## Given data
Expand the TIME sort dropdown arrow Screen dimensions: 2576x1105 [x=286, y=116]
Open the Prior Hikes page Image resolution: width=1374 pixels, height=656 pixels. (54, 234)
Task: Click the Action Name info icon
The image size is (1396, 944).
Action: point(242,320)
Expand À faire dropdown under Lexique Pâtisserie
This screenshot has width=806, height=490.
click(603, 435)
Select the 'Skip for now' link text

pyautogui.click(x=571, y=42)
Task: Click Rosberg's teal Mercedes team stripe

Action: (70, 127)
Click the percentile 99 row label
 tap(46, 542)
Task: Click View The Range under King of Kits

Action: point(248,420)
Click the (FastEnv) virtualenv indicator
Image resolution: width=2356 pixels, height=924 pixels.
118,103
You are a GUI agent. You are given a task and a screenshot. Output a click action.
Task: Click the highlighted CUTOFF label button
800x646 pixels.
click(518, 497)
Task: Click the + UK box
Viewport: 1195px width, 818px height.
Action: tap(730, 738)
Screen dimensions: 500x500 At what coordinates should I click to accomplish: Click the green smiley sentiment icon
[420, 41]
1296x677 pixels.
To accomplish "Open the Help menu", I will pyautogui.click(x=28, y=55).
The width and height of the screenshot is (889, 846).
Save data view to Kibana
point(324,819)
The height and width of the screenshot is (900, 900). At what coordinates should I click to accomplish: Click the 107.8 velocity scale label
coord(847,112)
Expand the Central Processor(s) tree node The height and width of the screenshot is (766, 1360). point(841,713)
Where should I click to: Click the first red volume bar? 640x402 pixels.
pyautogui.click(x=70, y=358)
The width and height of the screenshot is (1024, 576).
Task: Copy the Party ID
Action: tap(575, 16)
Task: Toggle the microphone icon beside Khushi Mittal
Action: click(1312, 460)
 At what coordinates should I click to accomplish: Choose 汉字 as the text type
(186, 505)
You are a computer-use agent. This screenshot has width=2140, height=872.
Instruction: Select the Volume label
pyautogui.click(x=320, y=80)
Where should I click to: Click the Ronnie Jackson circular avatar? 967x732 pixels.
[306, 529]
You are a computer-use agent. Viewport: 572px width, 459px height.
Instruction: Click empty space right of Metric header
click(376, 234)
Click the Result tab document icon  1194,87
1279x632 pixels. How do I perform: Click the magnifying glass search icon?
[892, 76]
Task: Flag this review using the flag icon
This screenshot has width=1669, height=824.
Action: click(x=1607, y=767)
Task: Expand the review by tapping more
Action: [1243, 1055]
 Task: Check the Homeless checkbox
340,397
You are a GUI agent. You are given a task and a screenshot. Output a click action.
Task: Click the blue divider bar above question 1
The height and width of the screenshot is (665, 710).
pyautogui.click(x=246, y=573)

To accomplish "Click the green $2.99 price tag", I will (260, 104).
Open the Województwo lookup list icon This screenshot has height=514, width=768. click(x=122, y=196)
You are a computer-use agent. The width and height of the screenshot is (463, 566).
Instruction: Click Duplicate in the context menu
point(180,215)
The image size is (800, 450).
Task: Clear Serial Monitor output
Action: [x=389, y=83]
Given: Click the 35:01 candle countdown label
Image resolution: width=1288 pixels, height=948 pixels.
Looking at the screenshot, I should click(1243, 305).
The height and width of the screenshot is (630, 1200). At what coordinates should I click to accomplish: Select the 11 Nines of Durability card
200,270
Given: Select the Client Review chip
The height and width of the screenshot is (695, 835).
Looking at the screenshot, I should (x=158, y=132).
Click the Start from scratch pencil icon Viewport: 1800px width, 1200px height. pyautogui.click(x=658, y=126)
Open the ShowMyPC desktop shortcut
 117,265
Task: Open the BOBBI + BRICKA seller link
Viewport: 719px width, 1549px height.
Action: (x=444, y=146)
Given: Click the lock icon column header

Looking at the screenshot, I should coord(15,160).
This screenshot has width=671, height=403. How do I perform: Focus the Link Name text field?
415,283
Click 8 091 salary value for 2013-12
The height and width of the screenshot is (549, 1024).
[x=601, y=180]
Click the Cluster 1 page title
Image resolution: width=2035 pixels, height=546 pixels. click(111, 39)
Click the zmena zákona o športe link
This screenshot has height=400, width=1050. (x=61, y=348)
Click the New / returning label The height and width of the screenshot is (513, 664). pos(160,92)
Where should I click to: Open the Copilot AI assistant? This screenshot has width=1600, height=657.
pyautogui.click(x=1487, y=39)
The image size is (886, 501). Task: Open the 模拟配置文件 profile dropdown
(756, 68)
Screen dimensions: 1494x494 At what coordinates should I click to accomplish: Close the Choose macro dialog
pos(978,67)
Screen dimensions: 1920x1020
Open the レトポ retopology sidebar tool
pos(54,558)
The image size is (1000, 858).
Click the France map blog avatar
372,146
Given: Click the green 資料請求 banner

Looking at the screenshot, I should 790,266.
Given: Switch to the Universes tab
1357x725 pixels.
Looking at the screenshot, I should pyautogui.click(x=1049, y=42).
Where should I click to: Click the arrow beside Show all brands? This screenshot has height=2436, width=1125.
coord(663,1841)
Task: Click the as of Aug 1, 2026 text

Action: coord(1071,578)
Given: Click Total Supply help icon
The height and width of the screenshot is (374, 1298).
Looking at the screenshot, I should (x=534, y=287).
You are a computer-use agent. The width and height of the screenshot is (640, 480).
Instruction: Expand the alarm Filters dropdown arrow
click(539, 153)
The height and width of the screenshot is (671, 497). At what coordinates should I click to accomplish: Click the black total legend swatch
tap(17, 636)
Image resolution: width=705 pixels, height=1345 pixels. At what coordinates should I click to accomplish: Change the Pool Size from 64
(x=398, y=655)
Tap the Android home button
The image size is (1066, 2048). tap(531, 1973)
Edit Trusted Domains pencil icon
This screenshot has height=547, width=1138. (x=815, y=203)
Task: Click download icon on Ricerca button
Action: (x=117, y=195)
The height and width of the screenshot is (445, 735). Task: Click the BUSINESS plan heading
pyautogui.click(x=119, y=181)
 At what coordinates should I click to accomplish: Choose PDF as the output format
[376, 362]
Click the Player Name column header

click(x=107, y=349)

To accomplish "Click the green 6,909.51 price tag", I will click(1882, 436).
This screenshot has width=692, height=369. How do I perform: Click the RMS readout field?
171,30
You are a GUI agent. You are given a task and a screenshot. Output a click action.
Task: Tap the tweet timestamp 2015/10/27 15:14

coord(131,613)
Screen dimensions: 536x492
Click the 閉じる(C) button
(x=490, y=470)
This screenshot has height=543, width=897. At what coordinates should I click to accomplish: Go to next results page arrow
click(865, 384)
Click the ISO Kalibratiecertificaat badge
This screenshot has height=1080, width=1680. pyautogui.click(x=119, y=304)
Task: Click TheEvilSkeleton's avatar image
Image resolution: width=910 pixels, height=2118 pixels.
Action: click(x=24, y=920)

## Task objective
Every entry is to be transcribed exactly as it stands.

## Completed task
Expand the TIME sort dropdown arrow Screen dimensions: 2576x1105 [x=286, y=116]
Open the Prior Hikes page Image resolution: width=1374 pixels, height=656 pixels. (54, 234)
Task: Click the Action Name info icon
The image size is (1396, 944).
Action: point(242,320)
Expand À faire dropdown under Lexique Pâtisserie
This screenshot has width=806, height=490.
click(603, 435)
Select the 'Skip for now' link text

pyautogui.click(x=571, y=42)
Task: Click Rosberg's teal Mercedes team stripe

Action: (70, 127)
Click the percentile 99 row label
 tap(46, 542)
Task: Click View The Range under King of Kits

Action: point(248,420)
Click the (FastEnv) virtualenv indicator
Image resolution: width=2356 pixels, height=924 pixels.
118,103
You are a GUI agent. You are given a task and a screenshot. Output a click action.
Task: Click the highlighted CUTOFF label button
800x646 pixels.
click(518, 497)
Task: Click the + UK box
Viewport: 1195px width, 818px height.
Action: tap(730, 738)
Screen dimensions: 500x500 At what coordinates should I click to accomplish: Click the green smiley sentiment icon
[420, 41]
1296x677 pixels.
To accomplish "Open the Help menu", I will pyautogui.click(x=28, y=55).
The width and height of the screenshot is (889, 846).
Save data view to Kibana
point(324,819)
The height and width of the screenshot is (900, 900). At what coordinates should I click to accomplish: Click the 107.8 velocity scale label
coord(847,112)
Expand the Central Processor(s) tree node The height and width of the screenshot is (766, 1360). point(841,713)
Where should I click to: Click the first red volume bar? 640x402 pixels.
pyautogui.click(x=70, y=358)
The width and height of the screenshot is (1024, 576).
Task: Copy the Party ID
Action: tap(575, 16)
Task: Toggle the microphone icon beside Khushi Mittal
Action: click(1312, 460)
 At what coordinates should I click to accomplish: Choose 汉字 as the text type
(186, 505)
You are a computer-use agent. This screenshot has width=2140, height=872.
Instruction: Select the Volume label
pyautogui.click(x=320, y=80)
Where should I click to: Click the Ronnie Jackson circular avatar? 967x732 pixels.
[306, 529]
You are a computer-use agent. Viewport: 572px width, 459px height.
Instruction: Click empty space right of Metric header
click(376, 234)
Click the Result tab document icon  1194,87
1279x632 pixels. How do I perform: Click the magnifying glass search icon?
[892, 76]
Task: Flag this review using the flag icon
This screenshot has width=1669, height=824.
Action: click(x=1607, y=767)
Task: Expand the review by tapping more
Action: [1243, 1055]
 Task: Check the Homeless checkbox
340,397
You are a GUI agent. You are given a task and a screenshot. Output a click action.
Task: Click the blue divider bar above question 1
The height and width of the screenshot is (665, 710).
pyautogui.click(x=246, y=573)

To accomplish "Click the green $2.99 price tag", I will (260, 104).
Open the Województwo lookup list icon This screenshot has height=514, width=768. click(x=122, y=196)
You are a computer-use agent. The width and height of the screenshot is (463, 566).
Instruction: Click Duplicate in the context menu
point(180,215)
The image size is (800, 450).
Task: Clear Serial Monitor output
Action: [x=389, y=83]
Given: Click the 35:01 candle countdown label
Image resolution: width=1288 pixels, height=948 pixels.
Looking at the screenshot, I should click(1243, 305).
The height and width of the screenshot is (630, 1200). At what coordinates should I click to accomplish: Select the 11 Nines of Durability card
200,270
Given: Select the Client Review chip
The height and width of the screenshot is (695, 835).
Looking at the screenshot, I should (x=158, y=132).
Click the Start from scratch pencil icon Viewport: 1800px width, 1200px height. pyautogui.click(x=658, y=126)
Open the ShowMyPC desktop shortcut
 117,265
Task: Open the BOBBI + BRICKA seller link
Viewport: 719px width, 1549px height.
Action: (x=444, y=146)
Given: Click the lock icon column header

Looking at the screenshot, I should coord(15,160).
This screenshot has width=671, height=403. How do I perform: Focus the Link Name text field?
415,283
Click 8 091 salary value for 2013-12
The height and width of the screenshot is (549, 1024).
[x=601, y=180]
Click the Cluster 1 page title
Image resolution: width=2035 pixels, height=546 pixels. click(111, 39)
Click the zmena zákona o športe link
This screenshot has height=400, width=1050. (x=61, y=348)
Click the New / returning label The height and width of the screenshot is (513, 664). pos(160,92)
Where should I click to: Open the Copilot AI assistant? This screenshot has width=1600, height=657.
pyautogui.click(x=1487, y=39)
The image size is (886, 501). Task: Open the 模拟配置文件 profile dropdown
(756, 68)
Screen dimensions: 1494x494 At what coordinates should I click to accomplish: Close the Choose macro dialog
pos(978,67)
Screen dimensions: 1920x1020
Open the レトポ retopology sidebar tool
pos(54,558)
The image size is (1000, 858).
Click the France map blog avatar
372,146
Given: Click the green 資料請求 banner

Looking at the screenshot, I should 790,266.
Given: Switch to the Universes tab
1357x725 pixels.
Looking at the screenshot, I should pyautogui.click(x=1049, y=42).
Where should I click to: Click the arrow beside Show all brands? This screenshot has height=2436, width=1125.
coord(663,1841)
Task: Click the as of Aug 1, 2026 text

Action: coord(1071,578)
Given: Click Total Supply help icon
The height and width of the screenshot is (374, 1298).
Looking at the screenshot, I should (x=534, y=287).
You are a computer-use agent. The width and height of the screenshot is (640, 480).
Instruction: Expand the alarm Filters dropdown arrow
click(539, 153)
The height and width of the screenshot is (671, 497). At what coordinates should I click to accomplish: Click the black total legend swatch
tap(17, 636)
Image resolution: width=705 pixels, height=1345 pixels. At what coordinates should I click to accomplish: Change the Pool Size from 64
(x=398, y=655)
Tap the Android home button
The image size is (1066, 2048). tap(531, 1973)
Edit Trusted Domains pencil icon
This screenshot has height=547, width=1138. (x=815, y=203)
Task: Click download icon on Ricerca button
Action: (x=117, y=195)
The height and width of the screenshot is (445, 735). Task: Click the BUSINESS plan heading
pyautogui.click(x=119, y=181)
 At what coordinates should I click to accomplish: Choose PDF as the output format
[376, 362]
Click the Player Name column header

click(x=107, y=349)

To accomplish "Click the green 6,909.51 price tag", I will click(1882, 436).
This screenshot has width=692, height=369. How do I perform: Click the RMS readout field?
171,30
You are a GUI agent. You are given a task and a screenshot. Output a click action.
Task: Tap the tweet timestamp 2015/10/27 15:14

coord(131,613)
Screen dimensions: 536x492
Click the 閉じる(C) button
(x=490, y=470)
This screenshot has height=543, width=897. At what coordinates should I click to accomplish: Go to next results page arrow
click(865, 384)
Click the ISO Kalibratiecertificaat badge
This screenshot has height=1080, width=1680. pyautogui.click(x=119, y=304)
Task: Click TheEvilSkeleton's avatar image
Image resolution: width=910 pixels, height=2118 pixels.
Action: click(x=24, y=920)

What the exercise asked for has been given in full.